** SUPPLIED RECORDS follows **
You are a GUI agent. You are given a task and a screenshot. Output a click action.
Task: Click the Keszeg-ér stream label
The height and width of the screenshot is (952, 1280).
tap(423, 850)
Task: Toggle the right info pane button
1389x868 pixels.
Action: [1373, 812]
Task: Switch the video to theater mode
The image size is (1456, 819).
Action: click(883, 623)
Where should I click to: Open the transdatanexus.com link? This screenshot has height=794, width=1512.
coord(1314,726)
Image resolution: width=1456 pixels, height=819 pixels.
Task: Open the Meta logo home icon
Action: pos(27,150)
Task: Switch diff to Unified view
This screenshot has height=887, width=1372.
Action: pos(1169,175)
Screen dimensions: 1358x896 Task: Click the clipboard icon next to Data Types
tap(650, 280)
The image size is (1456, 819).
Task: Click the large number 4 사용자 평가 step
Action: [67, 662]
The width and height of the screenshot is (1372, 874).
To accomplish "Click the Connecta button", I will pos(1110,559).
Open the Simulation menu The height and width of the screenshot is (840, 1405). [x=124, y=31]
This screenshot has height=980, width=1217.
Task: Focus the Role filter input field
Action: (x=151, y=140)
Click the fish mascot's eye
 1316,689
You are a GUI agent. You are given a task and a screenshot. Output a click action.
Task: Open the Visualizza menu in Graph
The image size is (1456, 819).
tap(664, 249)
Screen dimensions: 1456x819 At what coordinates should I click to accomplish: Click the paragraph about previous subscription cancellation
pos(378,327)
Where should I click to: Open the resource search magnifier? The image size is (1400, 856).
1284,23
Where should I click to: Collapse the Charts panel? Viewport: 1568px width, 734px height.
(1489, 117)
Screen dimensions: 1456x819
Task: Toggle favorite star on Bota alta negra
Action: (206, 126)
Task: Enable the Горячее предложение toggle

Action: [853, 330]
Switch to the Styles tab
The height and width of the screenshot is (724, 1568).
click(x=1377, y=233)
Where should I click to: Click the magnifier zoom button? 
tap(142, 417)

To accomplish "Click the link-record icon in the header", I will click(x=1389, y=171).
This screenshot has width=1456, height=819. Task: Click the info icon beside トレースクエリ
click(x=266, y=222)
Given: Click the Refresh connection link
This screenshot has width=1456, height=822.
** End of SUPPLIED RECORDS **
▶ **PROBLEM DESCRIPTION**
Where the word "will" appears in a line of the entries, copy that line.

▶ **THE ANSWER**
To accomplish "Click the Connecta button", I will pos(1110,559).
To accomplish "Click the link-record icon in the header", I will click(x=1389, y=171).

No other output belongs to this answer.